# Directive
Can you swap "Reviews" for "Ratings" throughout the records below and write them all out again with nothing else changed, leaving the pictures out?

[Part of a data file]
## begin

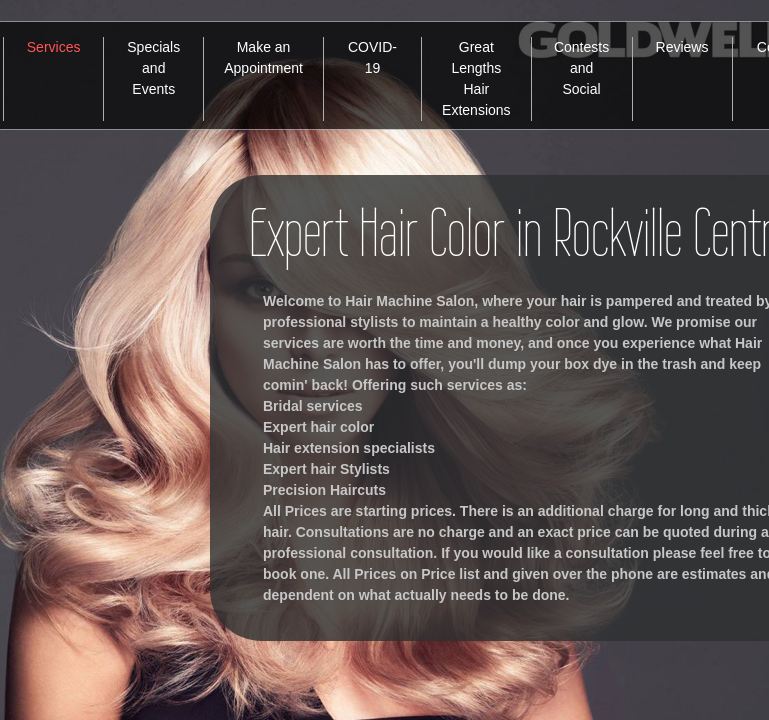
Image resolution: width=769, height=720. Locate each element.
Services (54, 47)
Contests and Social (581, 68)
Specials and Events (153, 68)
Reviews (682, 47)
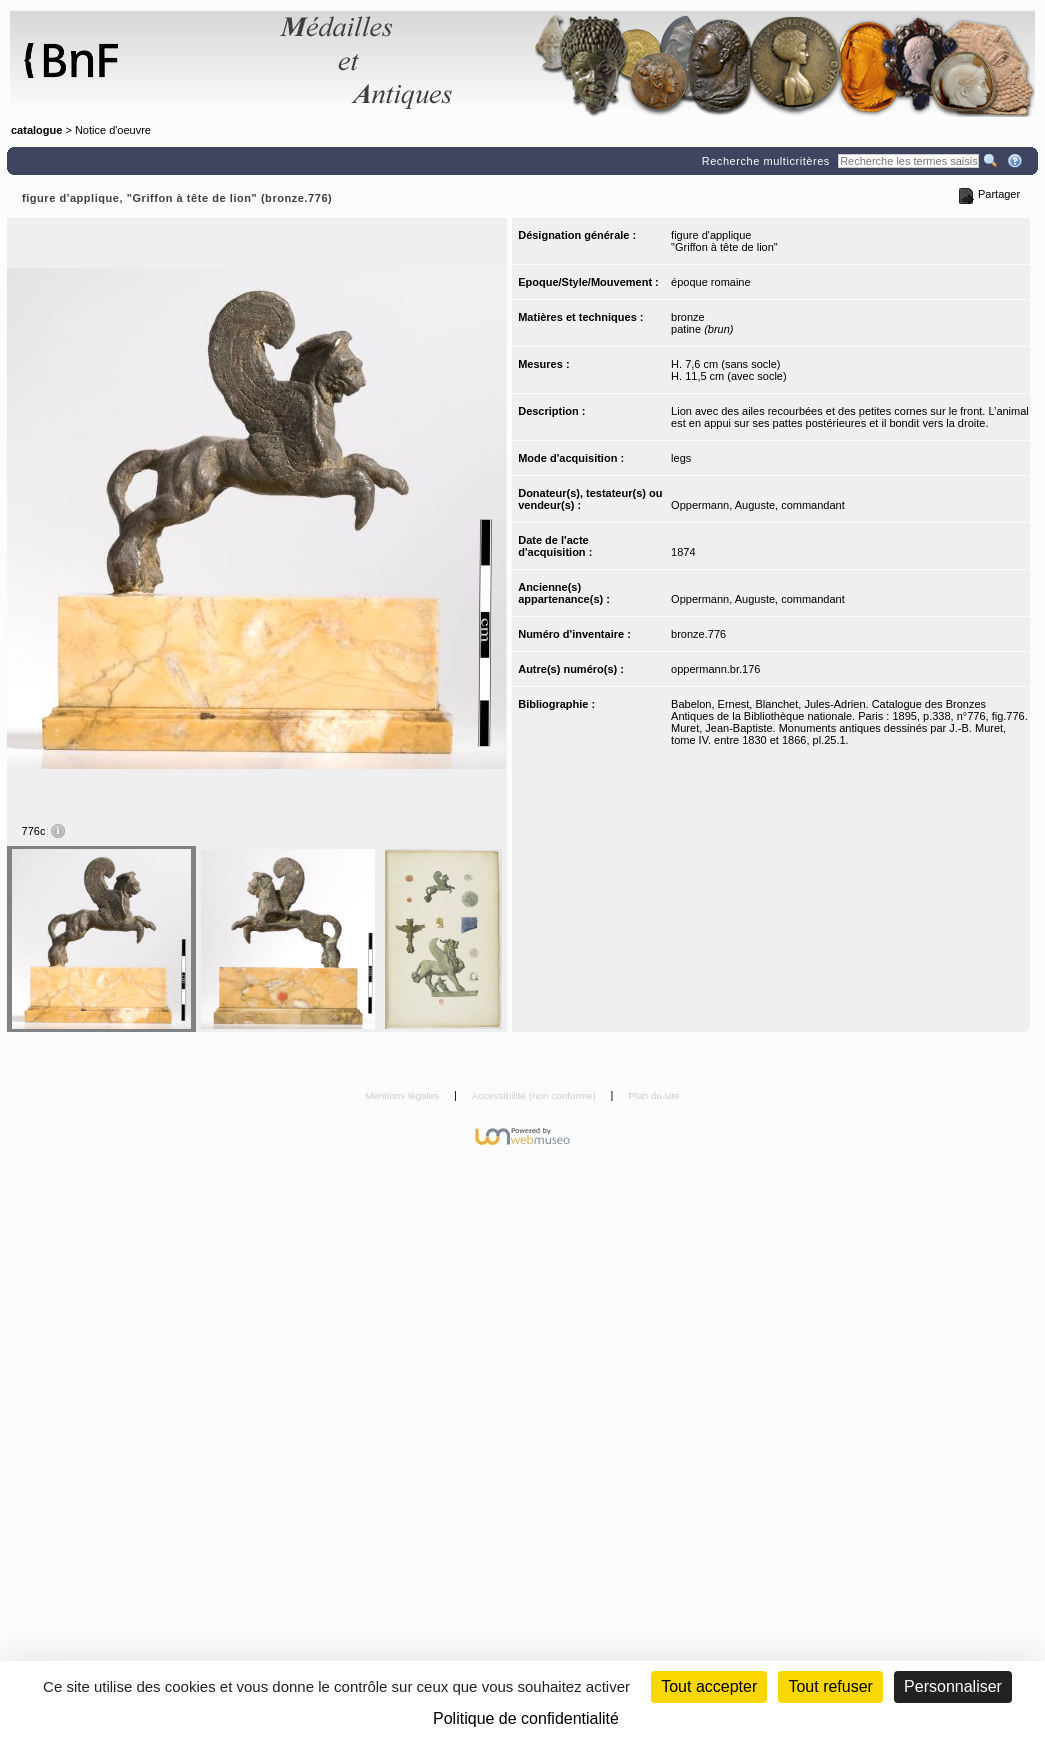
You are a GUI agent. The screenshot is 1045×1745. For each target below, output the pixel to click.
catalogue (36, 130)
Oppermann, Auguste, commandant (758, 505)
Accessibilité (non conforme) (535, 1095)
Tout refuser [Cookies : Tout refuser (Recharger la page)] (830, 1686)
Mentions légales (403, 1095)
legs (681, 458)
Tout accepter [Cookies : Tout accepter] (709, 1686)
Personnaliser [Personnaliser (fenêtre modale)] (953, 1686)
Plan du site (654, 1095)
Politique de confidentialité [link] (526, 1718)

## end

# Worked answer
Image resolution: width=769, height=720. Locate each element.
Services (54, 47)
Contests and Social (581, 68)
Specials and Events (153, 68)
Ratings (682, 47)
You are a GUI agent. The screenshot is 1045×1745. For each target below, output the pixel to click.
catalogue (36, 130)
Oppermann, Auguste, commandant (758, 505)
Accessibilité (non conforme) (535, 1095)
Tout refuser [Cookies : Tout refuser (Recharger la page)] (830, 1686)
Mentions légales (403, 1095)
legs (681, 458)
Tout accepter [Cookies : Tout accepter] (709, 1686)
Personnaliser [Personnaliser (fenêtre modale)] (953, 1686)
Plan du site (654, 1095)
Politique de confidentialité [link] (526, 1718)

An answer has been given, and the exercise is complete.